We are told to integrate $\pi (r^2-x^2)$ from $-r$ to $r$
$$V=\int_{-r}^{r}\pi(r^2-x^2)dx=2\pi\int_0^r(r^2-x^2)dx=2\pi\left[r^2x-\frac{x^3}{3}\right]_0^r=2\pi\left(r^3-\frac{r^3}{3}\right)=\frac{4}{3}\pi r^3$$
why does the integral of $r^2$ equal $r^2 x$?
On
We have $$\begin{align}V&=\int_{-r}^r\pi(r^2-x^2)\,dx=\int_{-r}^r(\pi r^2-\pi x^2)\,dx=\int_{-r}^r\pi \color{red}r^2\,d\color{blue}x\end{align}-\int_{-r}^r\pi \color{blue}x^2\,d\color{blue}x$$ and since we are integrating with respect to $x$ (in blue) we treat $r$ (in red) as a constant.

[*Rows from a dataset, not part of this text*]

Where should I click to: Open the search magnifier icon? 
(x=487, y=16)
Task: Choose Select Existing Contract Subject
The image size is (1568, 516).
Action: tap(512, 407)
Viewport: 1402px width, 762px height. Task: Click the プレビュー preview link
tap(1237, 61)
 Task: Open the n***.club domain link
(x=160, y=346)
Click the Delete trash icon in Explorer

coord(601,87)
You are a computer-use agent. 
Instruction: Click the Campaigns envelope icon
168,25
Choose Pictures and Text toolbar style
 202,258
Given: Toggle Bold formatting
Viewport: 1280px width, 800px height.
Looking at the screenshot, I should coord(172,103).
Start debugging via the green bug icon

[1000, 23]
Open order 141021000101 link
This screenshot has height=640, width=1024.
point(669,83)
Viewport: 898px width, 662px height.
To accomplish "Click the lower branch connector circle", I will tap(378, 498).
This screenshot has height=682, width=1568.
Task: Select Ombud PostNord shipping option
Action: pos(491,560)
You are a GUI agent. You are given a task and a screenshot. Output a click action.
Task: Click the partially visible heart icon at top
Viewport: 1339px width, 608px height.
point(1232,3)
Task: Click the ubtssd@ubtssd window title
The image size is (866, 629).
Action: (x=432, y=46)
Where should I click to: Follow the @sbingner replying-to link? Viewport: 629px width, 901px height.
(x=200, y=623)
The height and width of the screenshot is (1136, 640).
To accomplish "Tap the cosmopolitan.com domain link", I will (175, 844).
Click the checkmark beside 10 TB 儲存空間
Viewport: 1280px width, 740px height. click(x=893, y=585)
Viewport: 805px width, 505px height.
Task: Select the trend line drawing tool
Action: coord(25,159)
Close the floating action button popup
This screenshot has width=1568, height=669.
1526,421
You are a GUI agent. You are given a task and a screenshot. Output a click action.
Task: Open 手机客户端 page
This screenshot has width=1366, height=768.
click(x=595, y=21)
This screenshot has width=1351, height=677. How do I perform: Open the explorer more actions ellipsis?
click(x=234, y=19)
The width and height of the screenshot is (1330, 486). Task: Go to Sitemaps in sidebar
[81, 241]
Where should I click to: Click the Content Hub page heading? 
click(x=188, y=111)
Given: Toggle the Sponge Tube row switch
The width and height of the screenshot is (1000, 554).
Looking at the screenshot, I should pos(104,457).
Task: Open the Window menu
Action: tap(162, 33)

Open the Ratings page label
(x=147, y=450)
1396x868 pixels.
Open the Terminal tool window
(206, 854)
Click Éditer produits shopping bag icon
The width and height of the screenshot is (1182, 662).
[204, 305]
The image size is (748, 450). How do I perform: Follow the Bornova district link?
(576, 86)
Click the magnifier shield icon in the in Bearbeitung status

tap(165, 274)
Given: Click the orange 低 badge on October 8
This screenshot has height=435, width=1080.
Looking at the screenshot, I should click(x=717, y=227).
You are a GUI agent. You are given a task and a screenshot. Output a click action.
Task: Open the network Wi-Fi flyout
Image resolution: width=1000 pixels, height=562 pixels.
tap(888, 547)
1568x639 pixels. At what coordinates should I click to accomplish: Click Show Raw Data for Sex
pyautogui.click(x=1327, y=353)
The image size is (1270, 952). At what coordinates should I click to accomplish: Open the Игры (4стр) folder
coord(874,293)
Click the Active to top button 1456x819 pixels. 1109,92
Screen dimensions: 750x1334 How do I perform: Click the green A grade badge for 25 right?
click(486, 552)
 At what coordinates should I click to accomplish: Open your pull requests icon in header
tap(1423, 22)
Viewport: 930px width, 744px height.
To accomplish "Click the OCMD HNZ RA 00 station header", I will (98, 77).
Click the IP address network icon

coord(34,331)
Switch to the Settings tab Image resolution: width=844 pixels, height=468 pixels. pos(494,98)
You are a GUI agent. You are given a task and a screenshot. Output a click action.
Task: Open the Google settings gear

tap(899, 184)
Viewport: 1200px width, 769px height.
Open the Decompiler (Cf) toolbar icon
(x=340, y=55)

Hence $$\begin{align}V&=[\pi \color{red}r^2\color{blue}x]_{-r}^r-\left[\frac\pi3x^3\right]_{-r}^r\\&=\pi r^3-\pi r^2(-r)-\left(\frac\pi3r^3-\frac\pi3(-r)^3\right)\\&=2\pi r^3-\frac23\pi r^3=\frac43\pi r^3\end{align}$$ as required
Clearly you are trying to find the volume of a sphere. $r$ is radius and so you treat it as a constant, like $2$ for example. So when you integrate a constant, what do you get?